Teen suicidal behavior has been related to adolescents being fascinated with death and morbidity for as long as there has been recorded history about them. This phenomenon occurs as a part of their psycho-developmental maturity. It usually first appears between the ages of 12-14. This fascination currently is played out by youngsters through play, video games and other current social outlets. The occurrence of death related language in the adolescent should always be noteworthy. If this death related language is related to other signs or symptoms it may require intervention.
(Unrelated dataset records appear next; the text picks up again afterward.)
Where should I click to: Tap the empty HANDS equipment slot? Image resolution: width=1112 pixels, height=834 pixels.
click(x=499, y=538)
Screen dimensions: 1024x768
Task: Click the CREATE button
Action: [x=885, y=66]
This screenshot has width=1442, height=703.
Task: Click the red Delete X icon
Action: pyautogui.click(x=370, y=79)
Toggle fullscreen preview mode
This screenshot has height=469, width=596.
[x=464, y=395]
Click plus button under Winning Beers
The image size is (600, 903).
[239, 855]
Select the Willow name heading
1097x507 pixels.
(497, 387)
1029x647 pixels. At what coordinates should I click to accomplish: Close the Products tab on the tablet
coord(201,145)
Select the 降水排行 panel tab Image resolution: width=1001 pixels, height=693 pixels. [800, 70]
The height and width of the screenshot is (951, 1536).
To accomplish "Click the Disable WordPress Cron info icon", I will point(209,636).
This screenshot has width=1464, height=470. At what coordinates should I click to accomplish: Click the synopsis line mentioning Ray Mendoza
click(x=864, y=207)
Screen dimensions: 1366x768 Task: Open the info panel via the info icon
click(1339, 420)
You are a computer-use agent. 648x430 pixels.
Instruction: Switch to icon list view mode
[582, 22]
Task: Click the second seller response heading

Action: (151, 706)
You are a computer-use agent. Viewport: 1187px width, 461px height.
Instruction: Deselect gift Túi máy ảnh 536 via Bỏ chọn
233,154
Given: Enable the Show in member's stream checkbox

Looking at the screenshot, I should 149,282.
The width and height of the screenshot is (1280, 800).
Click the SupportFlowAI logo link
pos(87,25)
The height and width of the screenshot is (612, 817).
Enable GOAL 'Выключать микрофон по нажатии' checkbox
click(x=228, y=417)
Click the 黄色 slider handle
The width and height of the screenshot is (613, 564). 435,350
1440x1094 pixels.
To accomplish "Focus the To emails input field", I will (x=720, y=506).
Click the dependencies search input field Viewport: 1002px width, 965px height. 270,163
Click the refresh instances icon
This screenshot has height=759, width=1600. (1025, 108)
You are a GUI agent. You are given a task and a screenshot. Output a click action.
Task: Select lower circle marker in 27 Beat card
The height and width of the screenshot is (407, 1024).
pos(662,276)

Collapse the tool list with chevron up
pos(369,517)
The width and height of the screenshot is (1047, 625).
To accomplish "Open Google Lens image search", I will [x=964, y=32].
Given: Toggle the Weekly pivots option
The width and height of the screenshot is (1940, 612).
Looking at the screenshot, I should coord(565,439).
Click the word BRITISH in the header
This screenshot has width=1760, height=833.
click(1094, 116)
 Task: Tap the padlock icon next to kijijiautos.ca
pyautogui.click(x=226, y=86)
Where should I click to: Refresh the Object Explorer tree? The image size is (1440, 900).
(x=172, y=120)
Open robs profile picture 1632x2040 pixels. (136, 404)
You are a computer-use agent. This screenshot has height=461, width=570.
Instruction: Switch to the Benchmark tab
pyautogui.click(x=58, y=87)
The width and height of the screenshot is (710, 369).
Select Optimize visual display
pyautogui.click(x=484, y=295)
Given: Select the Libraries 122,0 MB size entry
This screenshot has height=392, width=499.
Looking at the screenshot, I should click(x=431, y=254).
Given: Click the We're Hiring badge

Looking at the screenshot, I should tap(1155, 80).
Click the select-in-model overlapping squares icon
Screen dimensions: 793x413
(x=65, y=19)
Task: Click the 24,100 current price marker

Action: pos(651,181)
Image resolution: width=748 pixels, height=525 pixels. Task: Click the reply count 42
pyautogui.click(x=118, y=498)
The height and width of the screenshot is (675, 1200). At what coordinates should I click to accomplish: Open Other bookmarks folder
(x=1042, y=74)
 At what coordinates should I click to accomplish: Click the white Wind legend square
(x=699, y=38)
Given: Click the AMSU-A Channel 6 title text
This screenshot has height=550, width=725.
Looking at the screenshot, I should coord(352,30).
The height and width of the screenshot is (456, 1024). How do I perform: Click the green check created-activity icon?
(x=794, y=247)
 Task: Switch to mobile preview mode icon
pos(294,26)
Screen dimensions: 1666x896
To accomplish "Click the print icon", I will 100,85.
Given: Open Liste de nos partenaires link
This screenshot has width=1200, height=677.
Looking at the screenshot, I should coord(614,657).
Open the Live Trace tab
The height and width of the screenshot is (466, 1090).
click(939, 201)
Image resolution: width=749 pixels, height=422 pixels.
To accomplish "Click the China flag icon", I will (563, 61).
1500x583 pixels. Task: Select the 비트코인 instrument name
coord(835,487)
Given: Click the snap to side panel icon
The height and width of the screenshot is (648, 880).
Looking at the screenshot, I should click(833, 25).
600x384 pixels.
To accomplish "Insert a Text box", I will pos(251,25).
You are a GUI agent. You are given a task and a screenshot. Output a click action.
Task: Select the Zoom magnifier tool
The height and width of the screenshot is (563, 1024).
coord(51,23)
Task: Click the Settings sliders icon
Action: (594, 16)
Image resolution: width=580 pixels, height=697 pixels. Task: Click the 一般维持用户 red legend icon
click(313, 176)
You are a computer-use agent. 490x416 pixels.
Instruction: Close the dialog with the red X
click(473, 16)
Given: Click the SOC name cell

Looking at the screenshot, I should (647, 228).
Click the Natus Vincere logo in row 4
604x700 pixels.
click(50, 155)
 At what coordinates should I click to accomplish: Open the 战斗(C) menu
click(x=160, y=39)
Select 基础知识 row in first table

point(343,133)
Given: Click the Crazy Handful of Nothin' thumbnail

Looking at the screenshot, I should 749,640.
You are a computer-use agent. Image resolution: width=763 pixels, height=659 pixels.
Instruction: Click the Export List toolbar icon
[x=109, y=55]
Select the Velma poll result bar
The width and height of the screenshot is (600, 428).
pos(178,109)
Frequency, duration and degree of involvement are relevant when considering the severity of suicidal language. If the adolescent is admiring, romancing, envying or hoping for death, ending loneliness or any other anti-social state, this is of concern. There are a number of other signs, symptoms and conditions that can be related to suicidal tendency and should be considered. Some of them include: the previous loss of a friend or family member to death(particularly to suicide), the escalating use of alcohol and/or drugs, a decrease in the amount of time spent with peers, a withdrawal from their family, a recent break up with a romantic partner, a recent episode resulting in shame and humiliation, a recent medical diagnosis of a major disorder(particularly if it runs in the family), a recent drop in grades and/or school attendance, a quickly developed interest in recontacting friends from the past, dramatic widespread peace making gestures, a suddenly occurring good mood after a prolonged period of depression, notes being intercepted between youngsters at home or at school etc.
The detection of a teen suicidal intention or plan escalates the concern. The more concrete the plan, the greater the concern. Adolescents are well known for developing suicide pacts with peers and particularly romantic partners.
The first response to a teen's suicidal act, gesture or concern should be interruption. This may only require a conversation but in the extreme may require hospitalization. A thorough evaluation should be conducted at this time. The evaluation should seek to explain the person's current dynamics, level of risk and the areas of therapeutic work that are likely to decrease the risks. During an emergency friends or family members should go to any lengths necessary to protect the victim. This may range from a gentle encouragement to seek help from a counselor up to the involvement of the police to transport the individual for an evaluation at the local hospital emergency room. It should be remembered that a hospitalization in and of itself may not resolve the issue of suicide. Long term counseling after the hospitalization is always recommended to resolve complicated issues and ensure a more full recovery.